[Collected data entries]
====

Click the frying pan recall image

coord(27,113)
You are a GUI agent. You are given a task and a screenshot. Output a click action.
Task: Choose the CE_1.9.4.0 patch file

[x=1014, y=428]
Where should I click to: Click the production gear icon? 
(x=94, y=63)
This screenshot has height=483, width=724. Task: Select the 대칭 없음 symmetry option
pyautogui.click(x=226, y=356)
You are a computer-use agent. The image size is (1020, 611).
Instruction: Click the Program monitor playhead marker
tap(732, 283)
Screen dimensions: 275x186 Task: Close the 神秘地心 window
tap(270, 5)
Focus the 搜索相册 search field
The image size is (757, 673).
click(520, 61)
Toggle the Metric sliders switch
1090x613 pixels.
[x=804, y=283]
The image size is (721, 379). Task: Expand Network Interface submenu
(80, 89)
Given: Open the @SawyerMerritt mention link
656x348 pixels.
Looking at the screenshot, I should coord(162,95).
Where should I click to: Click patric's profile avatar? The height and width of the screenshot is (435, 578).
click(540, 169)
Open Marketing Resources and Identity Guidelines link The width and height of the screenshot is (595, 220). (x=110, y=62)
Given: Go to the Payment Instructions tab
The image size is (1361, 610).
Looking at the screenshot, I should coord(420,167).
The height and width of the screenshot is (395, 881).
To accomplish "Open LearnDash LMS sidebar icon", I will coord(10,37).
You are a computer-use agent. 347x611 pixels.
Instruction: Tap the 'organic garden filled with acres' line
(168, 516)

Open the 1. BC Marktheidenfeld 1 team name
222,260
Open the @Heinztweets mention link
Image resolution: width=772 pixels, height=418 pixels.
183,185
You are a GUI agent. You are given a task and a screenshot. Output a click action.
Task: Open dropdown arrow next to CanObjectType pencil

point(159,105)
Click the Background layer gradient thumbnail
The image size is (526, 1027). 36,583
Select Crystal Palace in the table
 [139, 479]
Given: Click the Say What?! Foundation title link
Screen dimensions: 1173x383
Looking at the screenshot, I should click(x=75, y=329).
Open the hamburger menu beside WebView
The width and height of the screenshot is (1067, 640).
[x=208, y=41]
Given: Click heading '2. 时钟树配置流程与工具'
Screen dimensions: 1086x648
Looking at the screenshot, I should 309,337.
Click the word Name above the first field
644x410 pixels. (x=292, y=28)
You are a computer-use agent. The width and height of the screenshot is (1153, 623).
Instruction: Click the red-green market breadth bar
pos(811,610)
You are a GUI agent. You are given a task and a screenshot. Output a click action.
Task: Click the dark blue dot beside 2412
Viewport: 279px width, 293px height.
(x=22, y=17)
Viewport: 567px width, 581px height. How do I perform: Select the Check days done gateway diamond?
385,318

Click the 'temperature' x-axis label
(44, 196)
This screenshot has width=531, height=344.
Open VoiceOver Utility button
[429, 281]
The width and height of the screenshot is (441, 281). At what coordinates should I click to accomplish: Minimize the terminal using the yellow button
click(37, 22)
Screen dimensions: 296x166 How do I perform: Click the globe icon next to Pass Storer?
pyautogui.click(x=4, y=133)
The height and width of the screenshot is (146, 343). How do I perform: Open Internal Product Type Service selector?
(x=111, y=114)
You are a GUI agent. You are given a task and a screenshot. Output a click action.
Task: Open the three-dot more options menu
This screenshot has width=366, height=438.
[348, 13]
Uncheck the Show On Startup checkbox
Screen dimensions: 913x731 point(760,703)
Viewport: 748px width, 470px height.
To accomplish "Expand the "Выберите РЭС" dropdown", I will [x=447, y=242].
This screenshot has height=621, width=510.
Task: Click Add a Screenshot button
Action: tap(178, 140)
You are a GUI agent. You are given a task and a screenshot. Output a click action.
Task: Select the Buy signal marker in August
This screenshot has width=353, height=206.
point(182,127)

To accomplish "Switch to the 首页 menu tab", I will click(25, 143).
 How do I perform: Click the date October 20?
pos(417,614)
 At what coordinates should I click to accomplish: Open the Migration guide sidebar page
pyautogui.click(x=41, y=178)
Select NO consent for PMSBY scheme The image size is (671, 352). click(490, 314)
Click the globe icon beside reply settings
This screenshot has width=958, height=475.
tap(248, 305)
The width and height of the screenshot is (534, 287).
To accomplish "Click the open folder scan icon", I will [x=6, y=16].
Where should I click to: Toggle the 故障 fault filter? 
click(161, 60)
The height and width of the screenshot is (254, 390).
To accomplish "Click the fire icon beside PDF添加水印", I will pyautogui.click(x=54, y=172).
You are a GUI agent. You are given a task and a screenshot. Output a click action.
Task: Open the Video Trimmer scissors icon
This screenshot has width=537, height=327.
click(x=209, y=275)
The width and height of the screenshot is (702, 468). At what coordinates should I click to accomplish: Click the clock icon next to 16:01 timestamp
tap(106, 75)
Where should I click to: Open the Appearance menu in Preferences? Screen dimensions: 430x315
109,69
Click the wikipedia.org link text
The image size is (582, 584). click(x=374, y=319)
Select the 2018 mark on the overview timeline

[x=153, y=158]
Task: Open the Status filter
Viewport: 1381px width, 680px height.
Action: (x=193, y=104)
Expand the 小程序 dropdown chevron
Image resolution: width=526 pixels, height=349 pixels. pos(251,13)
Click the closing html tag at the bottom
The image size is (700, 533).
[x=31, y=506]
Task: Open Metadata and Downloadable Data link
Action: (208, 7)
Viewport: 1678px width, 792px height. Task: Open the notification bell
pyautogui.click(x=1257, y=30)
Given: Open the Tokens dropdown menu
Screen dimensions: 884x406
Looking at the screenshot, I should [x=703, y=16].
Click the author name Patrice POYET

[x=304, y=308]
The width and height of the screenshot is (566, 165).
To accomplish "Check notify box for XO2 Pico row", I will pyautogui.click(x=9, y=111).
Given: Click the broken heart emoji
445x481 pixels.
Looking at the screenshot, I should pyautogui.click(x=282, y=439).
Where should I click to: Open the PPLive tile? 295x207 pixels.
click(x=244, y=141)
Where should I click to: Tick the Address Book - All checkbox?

====

Aim of the task - Repeat the data word for word. Leave nothing out.

Answer to this problem -
Click the frying pan recall image

coord(27,113)
You are a GUI agent. You are given a task and a screenshot. Output a click action.
Task: Choose the CE_1.9.4.0 patch file

[x=1014, y=428]
Where should I click to: Click the production gear icon? 
(x=94, y=63)
This screenshot has height=483, width=724. Task: Select the 대칭 없음 symmetry option
pyautogui.click(x=226, y=356)
You are a computer-use agent. The image size is (1020, 611).
Instruction: Click the Program monitor playhead marker
tap(732, 283)
Screen dimensions: 275x186 Task: Close the 神秘地心 window
tap(270, 5)
Focus the 搜索相册 search field
The image size is (757, 673).
click(520, 61)
Toggle the Metric sliders switch
1090x613 pixels.
[x=804, y=283]
The image size is (721, 379). Task: Expand Network Interface submenu
(80, 89)
Given: Open the @SawyerMerritt mention link
656x348 pixels.
Looking at the screenshot, I should coord(162,95).
Where should I click to: Click patric's profile avatar? The height and width of the screenshot is (435, 578).
click(540, 169)
Open Marketing Resources and Identity Guidelines link The width and height of the screenshot is (595, 220). (x=110, y=62)
Given: Go to the Payment Instructions tab
The image size is (1361, 610).
Looking at the screenshot, I should coord(420,167).
The height and width of the screenshot is (395, 881).
To accomplish "Open LearnDash LMS sidebar icon", I will coord(10,37).
You are a computer-use agent. 347x611 pixels.
Instruction: Tap the 'organic garden filled with acres' line
(168, 516)

Open the 1. BC Marktheidenfeld 1 team name
222,260
Open the @Heinztweets mention link
Image resolution: width=772 pixels, height=418 pixels.
183,185
You are a GUI agent. You are given a task and a screenshot. Output a click action.
Task: Open dropdown arrow next to CanObjectType pencil

point(159,105)
Click the Background layer gradient thumbnail
The image size is (526, 1027). 36,583
Select Crystal Palace in the table
 [139, 479]
Given: Click the Say What?! Foundation title link
Screen dimensions: 1173x383
Looking at the screenshot, I should click(x=75, y=329).
Open the hamburger menu beside WebView
The width and height of the screenshot is (1067, 640).
[x=208, y=41]
Given: Click heading '2. 时钟树配置流程与工具'
Screen dimensions: 1086x648
Looking at the screenshot, I should 309,337.
Click the word Name above the first field
644x410 pixels. (x=292, y=28)
You are a computer-use agent. The width and height of the screenshot is (1153, 623).
Instruction: Click the red-green market breadth bar
pos(811,610)
You are a GUI agent. You are given a task and a screenshot. Output a click action.
Task: Click the dark blue dot beside 2412
Viewport: 279px width, 293px height.
(x=22, y=17)
Viewport: 567px width, 581px height. How do I perform: Select the Check days done gateway diamond?
385,318

Click the 'temperature' x-axis label
(44, 196)
This screenshot has width=531, height=344.
Open VoiceOver Utility button
[429, 281]
The width and height of the screenshot is (441, 281). At what coordinates should I click to accomplish: Minimize the terminal using the yellow button
click(37, 22)
Screen dimensions: 296x166 How do I perform: Click the globe icon next to Pass Storer?
pyautogui.click(x=4, y=133)
The height and width of the screenshot is (146, 343). How do I perform: Open Internal Product Type Service selector?
(x=111, y=114)
You are a GUI agent. You are given a task and a screenshot. Output a click action.
Task: Open the three-dot more options menu
This screenshot has width=366, height=438.
[348, 13]
Uncheck the Show On Startup checkbox
Screen dimensions: 913x731 point(760,703)
Viewport: 748px width, 470px height.
To accomplish "Expand the "Выберите РЭС" dropdown", I will [x=447, y=242].
This screenshot has height=621, width=510.
Task: Click Add a Screenshot button
Action: tap(178, 140)
You are a GUI agent. You are given a task and a screenshot. Output a click action.
Task: Select the Buy signal marker in August
This screenshot has width=353, height=206.
point(182,127)

To accomplish "Switch to the 首页 menu tab", I will click(25, 143).
 How do I perform: Click the date October 20?
pos(417,614)
 At what coordinates should I click to accomplish: Open the Migration guide sidebar page
pyautogui.click(x=41, y=178)
Select NO consent for PMSBY scheme The image size is (671, 352). click(490, 314)
Click the globe icon beside reply settings
This screenshot has width=958, height=475.
tap(248, 305)
The width and height of the screenshot is (534, 287).
To accomplish "Click the open folder scan icon", I will [x=6, y=16].
Where should I click to: Toggle the 故障 fault filter? 
click(161, 60)
The height and width of the screenshot is (254, 390).
To accomplish "Click the fire icon beside PDF添加水印", I will pyautogui.click(x=54, y=172).
You are a GUI agent. You are given a task and a screenshot. Output a click action.
Task: Open the Video Trimmer scissors icon
This screenshot has width=537, height=327.
click(x=209, y=275)
The width and height of the screenshot is (702, 468). At what coordinates should I click to accomplish: Click the clock icon next to 16:01 timestamp
tap(106, 75)
Where should I click to: Open the Appearance menu in Preferences? Screen dimensions: 430x315
109,69
Click the wikipedia.org link text
The image size is (582, 584). click(x=374, y=319)
Select the 2018 mark on the overview timeline

[x=153, y=158]
Task: Open the Status filter
Viewport: 1381px width, 680px height.
Action: (x=193, y=104)
Expand the 小程序 dropdown chevron
Image resolution: width=526 pixels, height=349 pixels. pos(251,13)
Click the closing html tag at the bottom
The image size is (700, 533).
[x=31, y=506]
Task: Open Metadata and Downloadable Data link
Action: (208, 7)
Viewport: 1678px width, 792px height. Task: Open the notification bell
pyautogui.click(x=1257, y=30)
Given: Open the Tokens dropdown menu
Screen dimensions: 884x406
Looking at the screenshot, I should [x=703, y=16].
Click the author name Patrice POYET

[x=304, y=308]
The width and height of the screenshot is (566, 165).
To accomplish "Check notify box for XO2 Pico row", I will pyautogui.click(x=9, y=111).
Given: Click the broken heart emoji
445x481 pixels.
Looking at the screenshot, I should pyautogui.click(x=282, y=439).
Where should I click to: Open the PPLive tile? 295x207 pixels.
click(x=244, y=141)
Where should I click to: Tick the Address Book - All checkbox?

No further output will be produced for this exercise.